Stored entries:
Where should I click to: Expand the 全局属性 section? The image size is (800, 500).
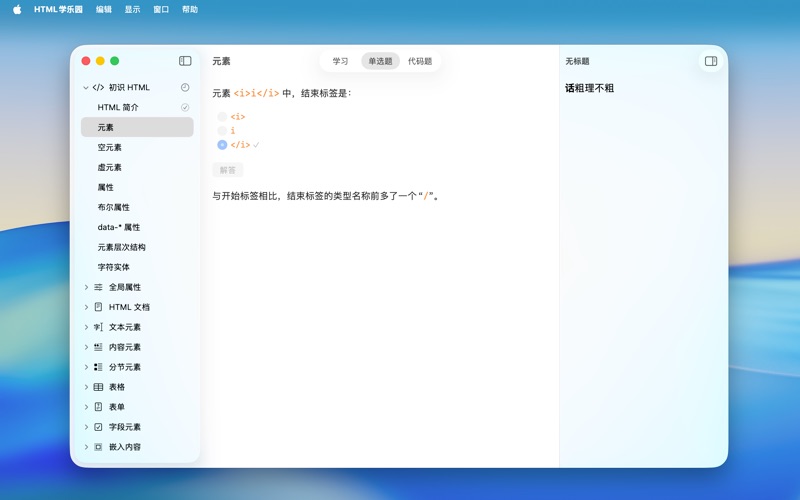[x=86, y=287]
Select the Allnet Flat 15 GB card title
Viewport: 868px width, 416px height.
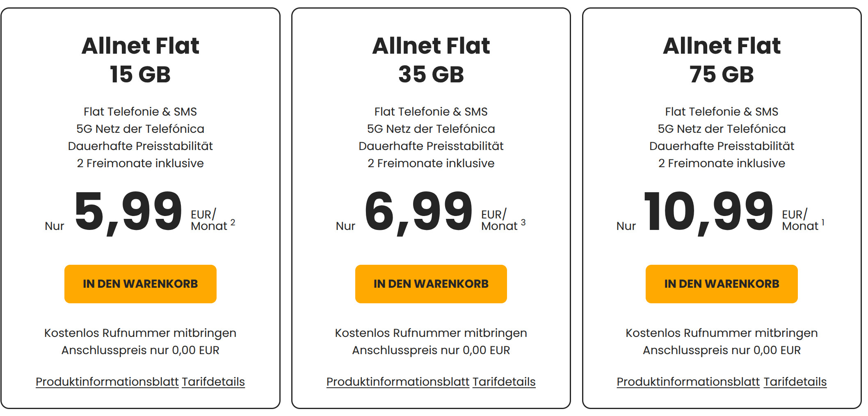[x=142, y=59]
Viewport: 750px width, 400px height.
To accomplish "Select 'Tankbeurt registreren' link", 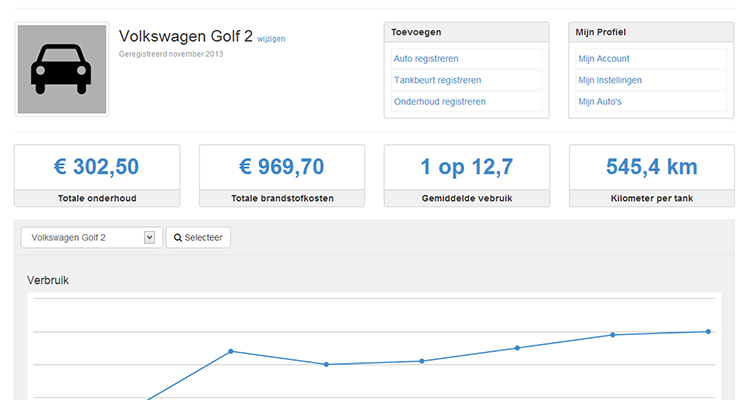I will pos(437,80).
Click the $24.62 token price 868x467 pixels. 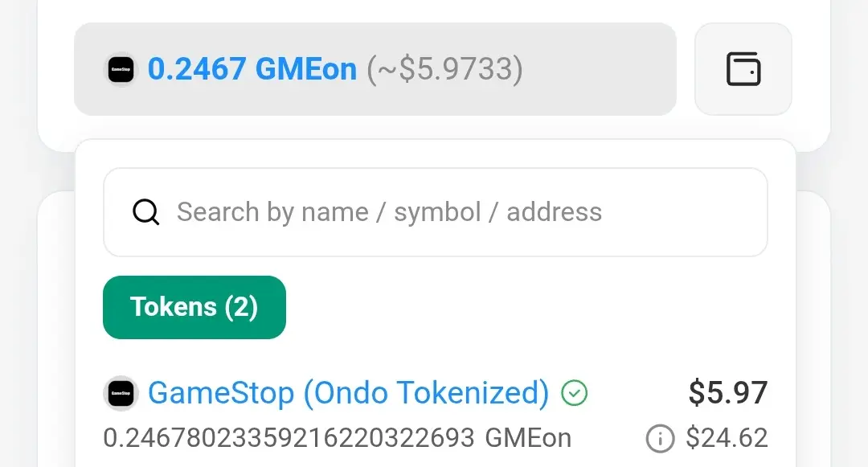coord(727,438)
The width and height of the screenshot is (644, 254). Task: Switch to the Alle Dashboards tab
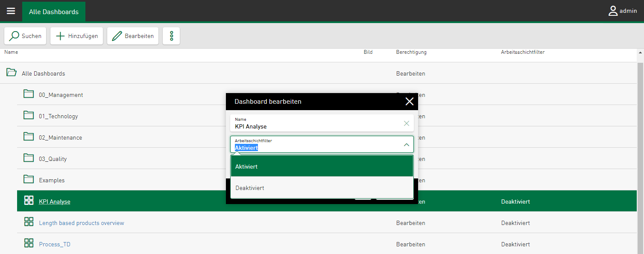tap(54, 12)
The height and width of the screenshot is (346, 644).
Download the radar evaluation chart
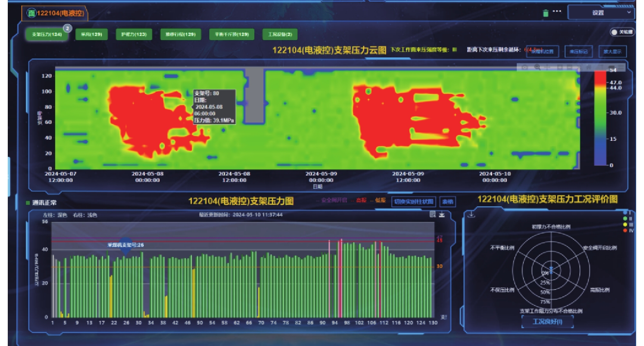pyautogui.click(x=471, y=215)
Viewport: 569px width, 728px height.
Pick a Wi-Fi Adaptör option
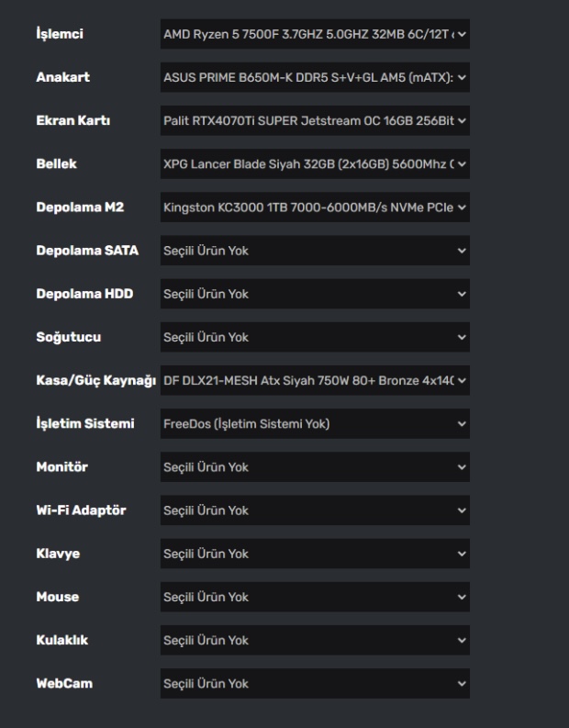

What is expected:
Write out exactly the stretch of lines that begins with the line containing "The width and" and ends with the last line of the records above, leaving out the pictures.

Output:
The width and height of the screenshot is (644, 254). Task: Switch to the Alle Dashboards tab
tap(54, 12)
The height and width of the screenshot is (346, 644).
Download the radar evaluation chart
pyautogui.click(x=471, y=215)
Viewport: 569px width, 728px height.
Pick a Wi-Fi Adaptör option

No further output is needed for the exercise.